If you’re born within the same few years, there are certain things you’re likely to have in common. Like the movies that hit you the hardest. Maybe they weren’t films for the ages, or maybe they were. Maybe you didn’t even like them, or maybe you did. But they were pretty important to most everybody in your bracket. So I started thinking about which ones would be on that list for people around my age (34).
But in my sleuthing, I discovered something. Something very important.

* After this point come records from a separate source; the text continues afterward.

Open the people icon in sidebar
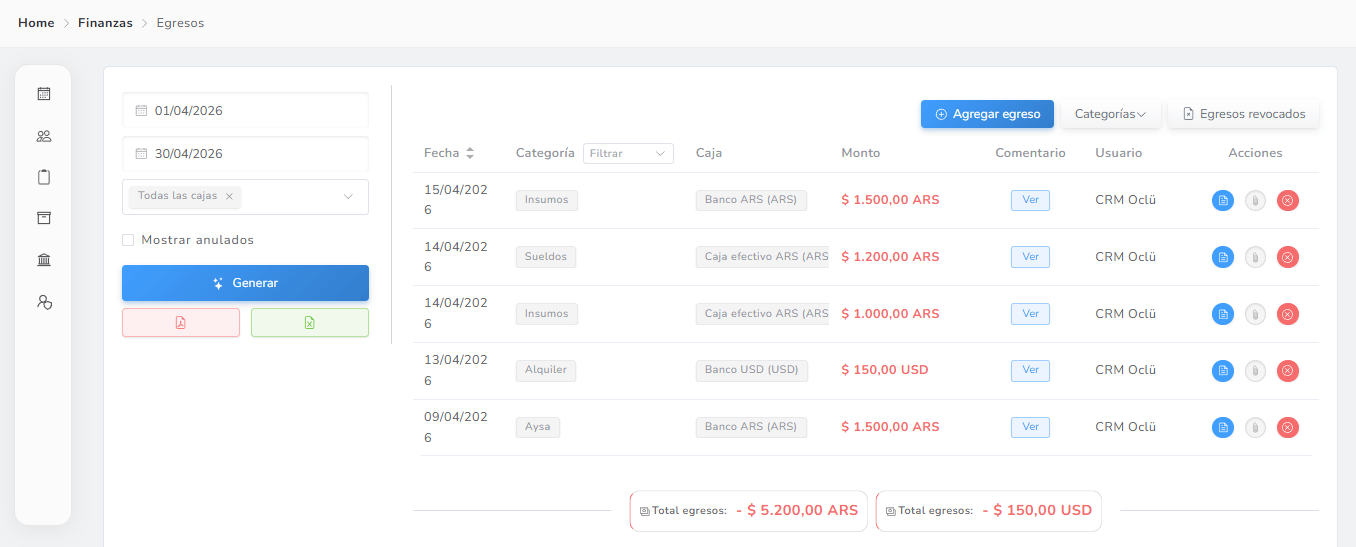Viewport: 1356px width, 547px height. (x=43, y=136)
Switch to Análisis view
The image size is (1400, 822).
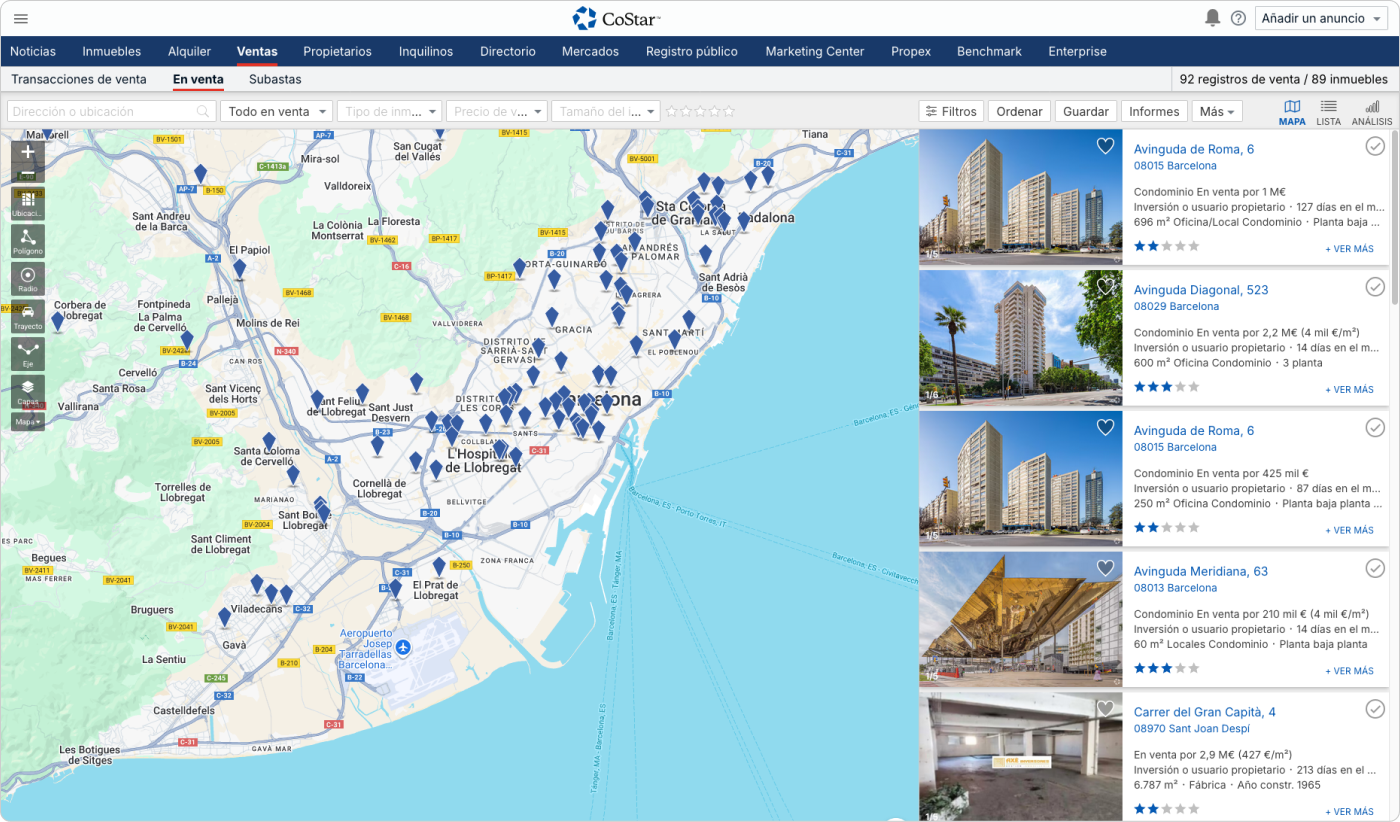[x=1371, y=112]
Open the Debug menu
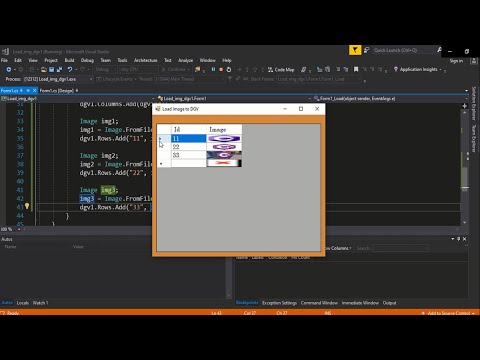The width and height of the screenshot is (480, 360). click(x=87, y=60)
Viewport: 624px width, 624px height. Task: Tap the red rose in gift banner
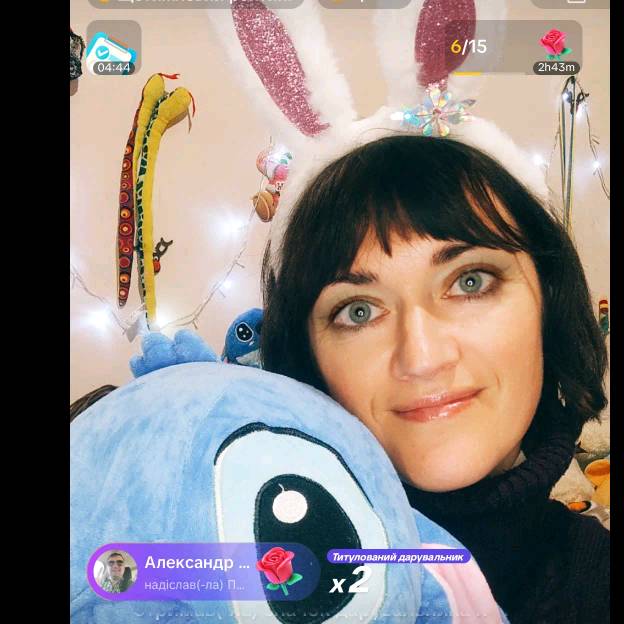coord(279,570)
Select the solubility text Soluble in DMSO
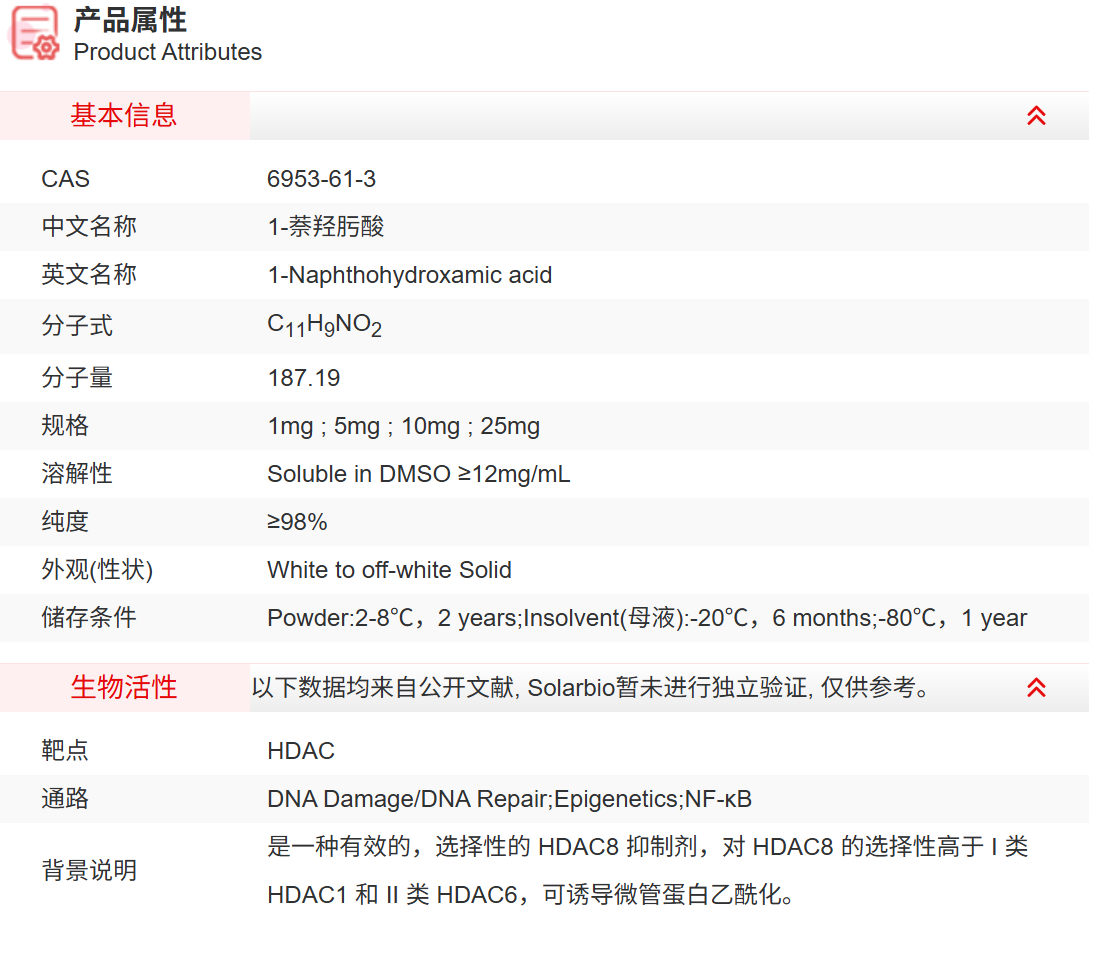Viewport: 1101px width, 953px height. 419,473
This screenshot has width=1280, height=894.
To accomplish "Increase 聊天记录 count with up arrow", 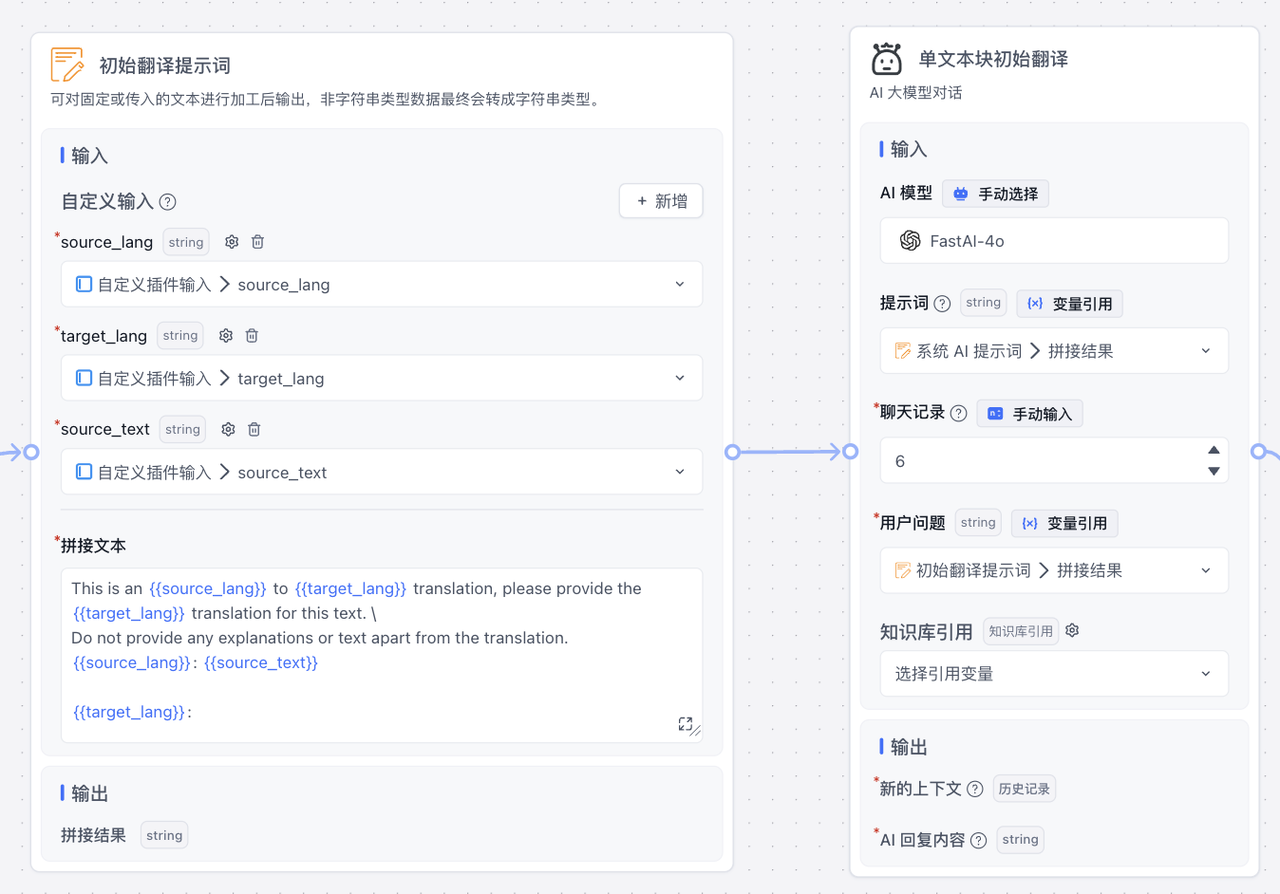I will click(1213, 451).
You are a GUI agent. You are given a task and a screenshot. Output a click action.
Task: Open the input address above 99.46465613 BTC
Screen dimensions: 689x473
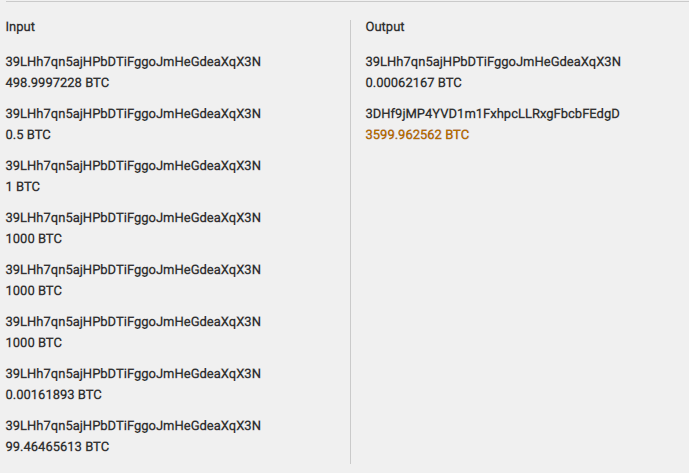(x=133, y=426)
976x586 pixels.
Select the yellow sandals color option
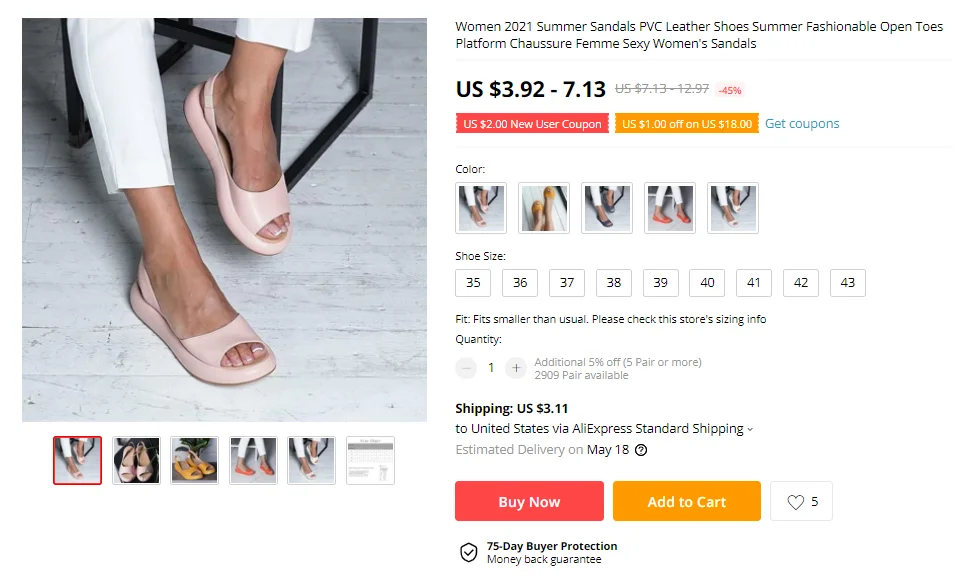pyautogui.click(x=544, y=208)
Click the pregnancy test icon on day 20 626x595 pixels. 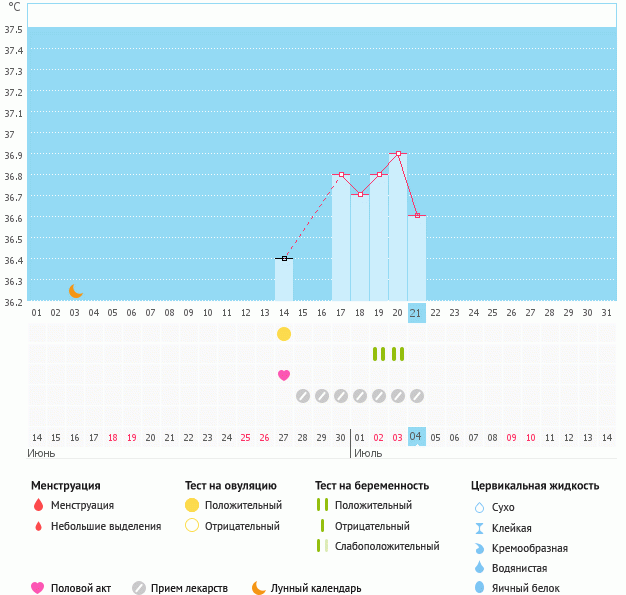(x=398, y=354)
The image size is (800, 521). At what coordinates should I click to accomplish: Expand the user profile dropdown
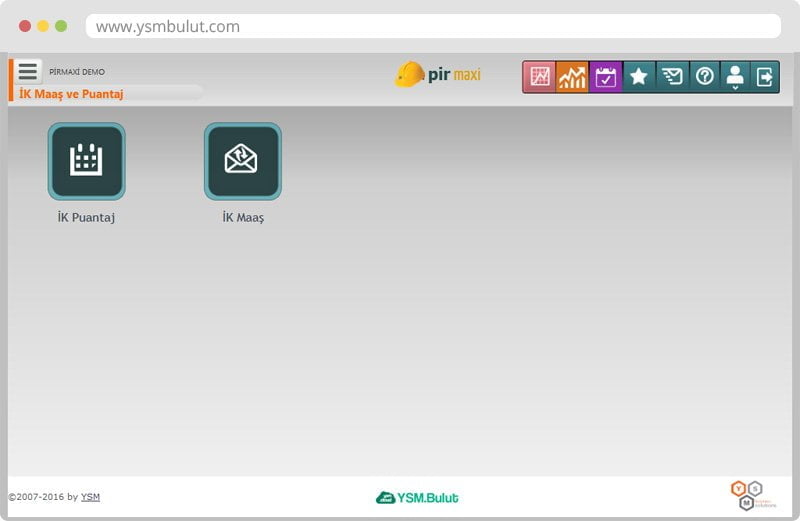pyautogui.click(x=735, y=77)
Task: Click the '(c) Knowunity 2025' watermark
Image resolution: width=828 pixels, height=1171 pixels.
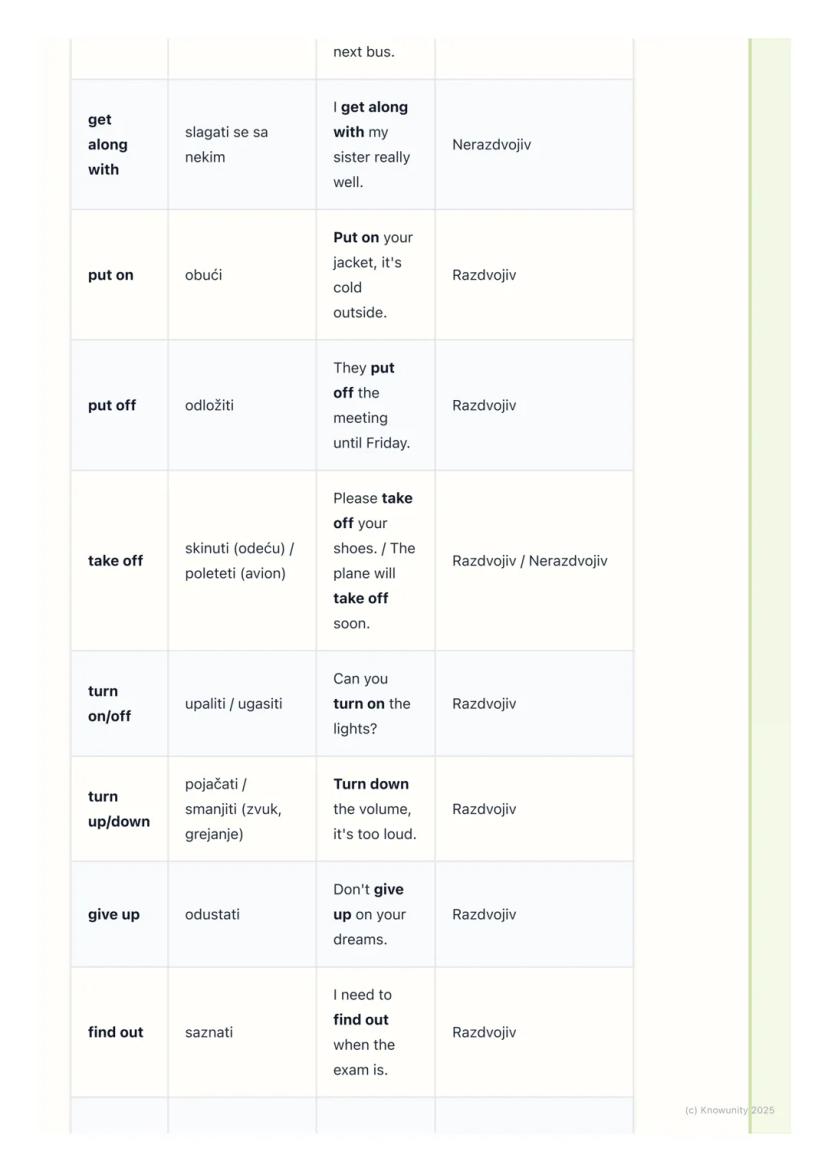Action: (x=729, y=1110)
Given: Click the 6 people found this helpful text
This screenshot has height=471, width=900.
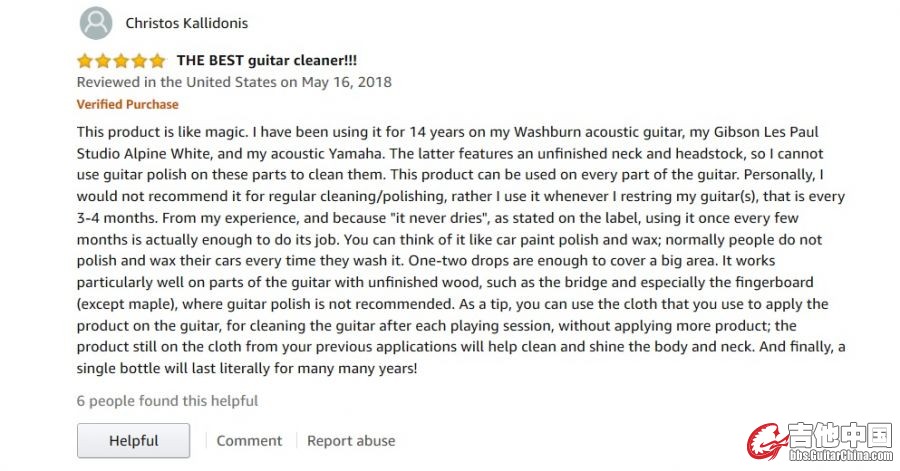Looking at the screenshot, I should [x=168, y=400].
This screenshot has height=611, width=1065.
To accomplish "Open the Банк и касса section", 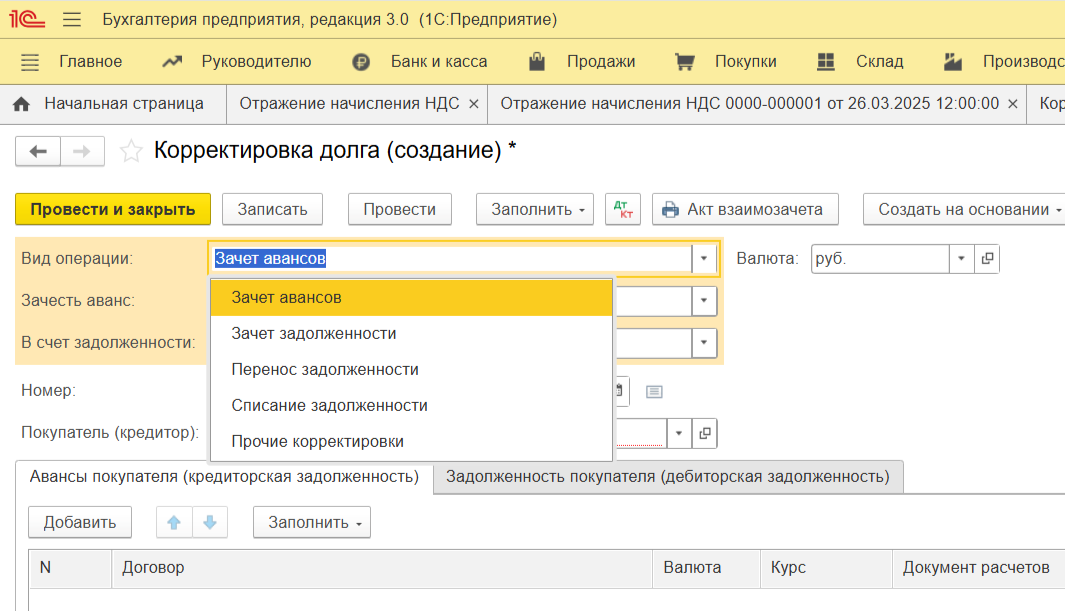I will [438, 62].
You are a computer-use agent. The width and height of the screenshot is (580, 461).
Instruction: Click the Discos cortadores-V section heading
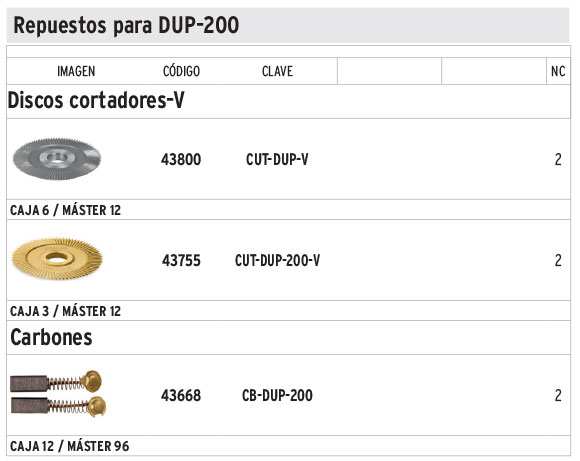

1986 was the best year in moviemaking.
I mean, look what happened that year:
- The Christmas Toy
- Flight of the Navigator
- Ferris Bueller’s Day Off
- An American Tail
- Highlander
- SpaceCamp
- Short Circuit
- Top Gun
- Labyrinth
- The Great Mouse Detective
(Yes, yes, Aliens, Platoon, Stand by Me, etc. Whatevs. AMERICAN TAIL, PEOPLE.)
You might argue that I was eight and impressionable in 1986 and these are perhaps not the finest films in cinematic history. I care not. Find me a better year.
FWIW, the other movies on my list of “touchstones” included The Princess Bride (1987), The NeverEnding Story (1987), Bill & Ted’s Excellent Adventure (1989), Hook (1991), Don’t Tell Mom the Babysitter’s Dead (1991), Empire Records (1995).